— Raw data —
++++++
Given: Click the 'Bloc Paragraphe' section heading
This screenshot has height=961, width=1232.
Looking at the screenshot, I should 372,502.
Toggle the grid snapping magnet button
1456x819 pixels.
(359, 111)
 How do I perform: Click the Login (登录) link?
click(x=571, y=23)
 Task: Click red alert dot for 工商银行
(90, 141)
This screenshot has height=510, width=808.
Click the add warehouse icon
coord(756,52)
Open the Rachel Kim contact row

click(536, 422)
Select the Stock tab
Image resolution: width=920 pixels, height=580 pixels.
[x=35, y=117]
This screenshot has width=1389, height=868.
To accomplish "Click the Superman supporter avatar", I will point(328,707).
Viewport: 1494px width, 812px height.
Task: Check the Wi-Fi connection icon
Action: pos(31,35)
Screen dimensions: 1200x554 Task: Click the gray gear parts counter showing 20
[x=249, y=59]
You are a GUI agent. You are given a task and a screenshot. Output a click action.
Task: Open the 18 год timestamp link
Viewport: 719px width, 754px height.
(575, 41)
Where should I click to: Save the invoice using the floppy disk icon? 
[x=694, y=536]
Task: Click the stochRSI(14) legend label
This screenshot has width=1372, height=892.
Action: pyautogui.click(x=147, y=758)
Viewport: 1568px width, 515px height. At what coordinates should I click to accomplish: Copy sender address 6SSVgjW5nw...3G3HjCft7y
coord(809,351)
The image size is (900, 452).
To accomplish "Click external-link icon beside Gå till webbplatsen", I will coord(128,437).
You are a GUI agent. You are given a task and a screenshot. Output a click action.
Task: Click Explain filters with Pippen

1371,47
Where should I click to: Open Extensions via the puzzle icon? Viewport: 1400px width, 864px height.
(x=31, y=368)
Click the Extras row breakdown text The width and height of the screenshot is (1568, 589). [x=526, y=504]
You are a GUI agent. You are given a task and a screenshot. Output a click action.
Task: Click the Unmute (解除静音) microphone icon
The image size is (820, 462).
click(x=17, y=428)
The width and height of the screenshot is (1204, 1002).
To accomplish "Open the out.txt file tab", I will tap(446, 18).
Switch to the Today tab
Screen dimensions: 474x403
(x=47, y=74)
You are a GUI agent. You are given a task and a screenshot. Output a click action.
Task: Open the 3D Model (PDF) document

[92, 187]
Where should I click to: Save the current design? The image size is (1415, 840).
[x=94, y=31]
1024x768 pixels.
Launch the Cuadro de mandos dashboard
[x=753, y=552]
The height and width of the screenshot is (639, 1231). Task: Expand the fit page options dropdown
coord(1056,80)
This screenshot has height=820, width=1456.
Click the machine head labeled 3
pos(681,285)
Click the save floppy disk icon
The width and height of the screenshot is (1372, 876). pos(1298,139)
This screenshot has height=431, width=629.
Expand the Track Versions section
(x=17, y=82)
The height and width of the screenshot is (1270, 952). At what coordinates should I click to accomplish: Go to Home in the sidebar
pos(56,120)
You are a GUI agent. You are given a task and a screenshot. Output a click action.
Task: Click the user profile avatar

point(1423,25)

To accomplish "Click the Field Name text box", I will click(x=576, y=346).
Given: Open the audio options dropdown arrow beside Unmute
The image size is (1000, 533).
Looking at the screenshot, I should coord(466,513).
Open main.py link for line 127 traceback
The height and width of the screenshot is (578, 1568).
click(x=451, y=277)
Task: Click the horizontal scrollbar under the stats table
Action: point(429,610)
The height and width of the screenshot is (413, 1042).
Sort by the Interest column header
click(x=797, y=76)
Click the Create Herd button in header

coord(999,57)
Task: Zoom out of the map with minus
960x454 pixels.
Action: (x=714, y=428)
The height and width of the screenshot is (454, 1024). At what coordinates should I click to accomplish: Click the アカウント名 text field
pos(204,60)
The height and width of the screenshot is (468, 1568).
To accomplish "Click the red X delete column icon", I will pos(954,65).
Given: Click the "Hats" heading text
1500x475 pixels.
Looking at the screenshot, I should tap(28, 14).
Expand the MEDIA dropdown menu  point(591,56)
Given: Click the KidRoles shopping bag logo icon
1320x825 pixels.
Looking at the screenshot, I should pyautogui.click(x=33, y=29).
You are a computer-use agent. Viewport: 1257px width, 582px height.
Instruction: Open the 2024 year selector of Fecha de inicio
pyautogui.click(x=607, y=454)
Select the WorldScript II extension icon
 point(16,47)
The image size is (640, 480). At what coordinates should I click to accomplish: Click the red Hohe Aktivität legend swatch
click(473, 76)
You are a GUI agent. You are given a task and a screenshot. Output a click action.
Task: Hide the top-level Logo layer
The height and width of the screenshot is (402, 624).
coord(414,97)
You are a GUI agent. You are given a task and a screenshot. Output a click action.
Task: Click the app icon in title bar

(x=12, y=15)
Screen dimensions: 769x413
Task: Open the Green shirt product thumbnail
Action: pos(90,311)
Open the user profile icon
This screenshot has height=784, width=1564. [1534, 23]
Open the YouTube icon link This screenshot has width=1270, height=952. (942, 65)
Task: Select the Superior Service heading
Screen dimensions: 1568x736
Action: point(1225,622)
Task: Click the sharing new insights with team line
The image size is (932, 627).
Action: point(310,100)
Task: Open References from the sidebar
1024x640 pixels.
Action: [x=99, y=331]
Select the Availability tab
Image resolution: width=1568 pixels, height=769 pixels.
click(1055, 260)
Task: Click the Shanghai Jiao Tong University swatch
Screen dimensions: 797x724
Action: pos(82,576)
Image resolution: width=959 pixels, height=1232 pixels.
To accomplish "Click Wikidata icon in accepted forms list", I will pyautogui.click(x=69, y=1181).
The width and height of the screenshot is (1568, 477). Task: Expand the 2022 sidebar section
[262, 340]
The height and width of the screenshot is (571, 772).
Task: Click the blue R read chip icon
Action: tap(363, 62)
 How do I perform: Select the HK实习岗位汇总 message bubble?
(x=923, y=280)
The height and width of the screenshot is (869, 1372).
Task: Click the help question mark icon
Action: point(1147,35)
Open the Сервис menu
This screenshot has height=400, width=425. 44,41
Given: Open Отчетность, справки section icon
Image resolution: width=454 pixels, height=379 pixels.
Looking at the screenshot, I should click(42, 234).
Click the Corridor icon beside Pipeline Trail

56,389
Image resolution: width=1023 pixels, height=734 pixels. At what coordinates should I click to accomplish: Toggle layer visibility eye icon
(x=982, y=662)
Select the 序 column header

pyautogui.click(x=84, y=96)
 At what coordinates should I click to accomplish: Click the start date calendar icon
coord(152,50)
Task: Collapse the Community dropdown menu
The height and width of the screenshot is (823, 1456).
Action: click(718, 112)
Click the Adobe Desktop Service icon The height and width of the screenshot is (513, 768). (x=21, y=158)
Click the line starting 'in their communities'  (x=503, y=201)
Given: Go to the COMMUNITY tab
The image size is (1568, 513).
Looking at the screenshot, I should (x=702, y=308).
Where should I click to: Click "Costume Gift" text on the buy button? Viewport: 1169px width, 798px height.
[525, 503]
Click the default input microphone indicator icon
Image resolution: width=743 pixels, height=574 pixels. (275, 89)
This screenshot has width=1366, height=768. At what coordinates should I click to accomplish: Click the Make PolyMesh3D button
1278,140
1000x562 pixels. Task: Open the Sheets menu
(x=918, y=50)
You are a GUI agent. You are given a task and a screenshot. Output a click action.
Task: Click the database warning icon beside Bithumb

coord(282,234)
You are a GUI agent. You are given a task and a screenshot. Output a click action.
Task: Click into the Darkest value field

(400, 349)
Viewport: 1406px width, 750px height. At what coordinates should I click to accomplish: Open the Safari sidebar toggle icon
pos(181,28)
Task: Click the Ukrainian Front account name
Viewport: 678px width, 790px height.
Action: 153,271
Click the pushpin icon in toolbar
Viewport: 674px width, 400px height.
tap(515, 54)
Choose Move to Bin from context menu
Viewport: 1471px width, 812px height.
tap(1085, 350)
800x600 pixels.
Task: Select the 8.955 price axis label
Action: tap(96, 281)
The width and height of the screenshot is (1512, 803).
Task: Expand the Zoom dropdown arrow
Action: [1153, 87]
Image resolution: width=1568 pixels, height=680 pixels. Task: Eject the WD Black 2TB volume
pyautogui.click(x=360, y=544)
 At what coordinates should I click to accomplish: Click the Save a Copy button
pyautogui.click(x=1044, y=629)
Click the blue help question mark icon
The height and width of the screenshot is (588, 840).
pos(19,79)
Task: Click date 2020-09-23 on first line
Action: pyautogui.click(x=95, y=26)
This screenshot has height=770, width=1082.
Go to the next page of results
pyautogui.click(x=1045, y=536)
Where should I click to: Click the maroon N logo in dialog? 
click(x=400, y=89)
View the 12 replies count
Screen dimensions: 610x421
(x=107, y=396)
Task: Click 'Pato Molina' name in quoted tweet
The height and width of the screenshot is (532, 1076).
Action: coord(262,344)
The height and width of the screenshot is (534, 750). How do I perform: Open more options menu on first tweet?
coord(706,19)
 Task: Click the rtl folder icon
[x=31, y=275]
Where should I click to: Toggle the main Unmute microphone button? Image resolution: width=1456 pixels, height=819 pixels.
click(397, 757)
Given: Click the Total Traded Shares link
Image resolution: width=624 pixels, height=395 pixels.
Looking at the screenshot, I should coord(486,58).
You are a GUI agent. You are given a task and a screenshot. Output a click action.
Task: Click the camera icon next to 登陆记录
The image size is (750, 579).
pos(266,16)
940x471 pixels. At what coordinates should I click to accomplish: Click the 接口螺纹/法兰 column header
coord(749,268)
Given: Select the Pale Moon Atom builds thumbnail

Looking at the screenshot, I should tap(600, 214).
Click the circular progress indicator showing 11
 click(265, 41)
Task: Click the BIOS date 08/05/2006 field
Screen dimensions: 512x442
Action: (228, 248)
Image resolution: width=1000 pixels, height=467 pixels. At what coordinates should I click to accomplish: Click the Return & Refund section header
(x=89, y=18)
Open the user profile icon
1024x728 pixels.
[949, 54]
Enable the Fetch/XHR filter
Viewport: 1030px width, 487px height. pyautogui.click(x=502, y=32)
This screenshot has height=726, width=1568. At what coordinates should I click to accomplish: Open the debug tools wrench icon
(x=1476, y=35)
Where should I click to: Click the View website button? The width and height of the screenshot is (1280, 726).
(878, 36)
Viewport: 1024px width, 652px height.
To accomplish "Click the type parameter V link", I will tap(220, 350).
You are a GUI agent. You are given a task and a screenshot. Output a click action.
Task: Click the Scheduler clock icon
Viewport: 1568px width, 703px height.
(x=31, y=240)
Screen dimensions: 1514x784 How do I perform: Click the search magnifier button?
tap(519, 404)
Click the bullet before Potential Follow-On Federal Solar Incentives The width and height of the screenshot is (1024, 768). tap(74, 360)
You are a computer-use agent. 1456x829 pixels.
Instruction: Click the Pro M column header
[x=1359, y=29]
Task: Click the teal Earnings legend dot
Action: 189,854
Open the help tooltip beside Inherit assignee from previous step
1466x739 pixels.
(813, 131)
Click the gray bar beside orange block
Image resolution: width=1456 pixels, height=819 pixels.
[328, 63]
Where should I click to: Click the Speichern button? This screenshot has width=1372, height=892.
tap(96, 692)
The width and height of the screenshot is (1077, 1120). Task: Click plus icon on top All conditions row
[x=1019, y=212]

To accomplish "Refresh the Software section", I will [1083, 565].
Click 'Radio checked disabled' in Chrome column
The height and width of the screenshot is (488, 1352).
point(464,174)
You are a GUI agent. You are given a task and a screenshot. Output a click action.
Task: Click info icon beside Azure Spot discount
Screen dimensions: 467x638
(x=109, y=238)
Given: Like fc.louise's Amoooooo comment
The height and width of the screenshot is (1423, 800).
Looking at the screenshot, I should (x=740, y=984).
++++++
— Request —
Retype the entries starting with the line that contains "Task: Click the stochRSI(14) legend label" and going on through the line that contains "click(x=17, y=428)", both included, keeping every character the same.

— Finished answer —
Task: Click the stochRSI(14) legend label
This screenshot has width=1372, height=892.
Action: pyautogui.click(x=147, y=758)
Viewport: 1568px width, 515px height. At what coordinates should I click to accomplish: Copy sender address 6SSVgjW5nw...3G3HjCft7y
coord(809,351)
The image size is (900, 452).
To accomplish "Click external-link icon beside Gå till webbplatsen", I will coord(128,437).
You are a GUI agent. You are given a task and a screenshot. Output a click action.
Task: Click Explain filters with Pippen

1371,47
Where should I click to: Open Extensions via the puzzle icon? Viewport: 1400px width, 864px height.
(x=31, y=368)
Click the Extras row breakdown text The width and height of the screenshot is (1568, 589). [x=526, y=504]
You are a GUI agent. You are given a task and a screenshot. Output a click action.
Task: Click the Unmute (解除静音) microphone icon
The image size is (820, 462).
click(x=17, y=428)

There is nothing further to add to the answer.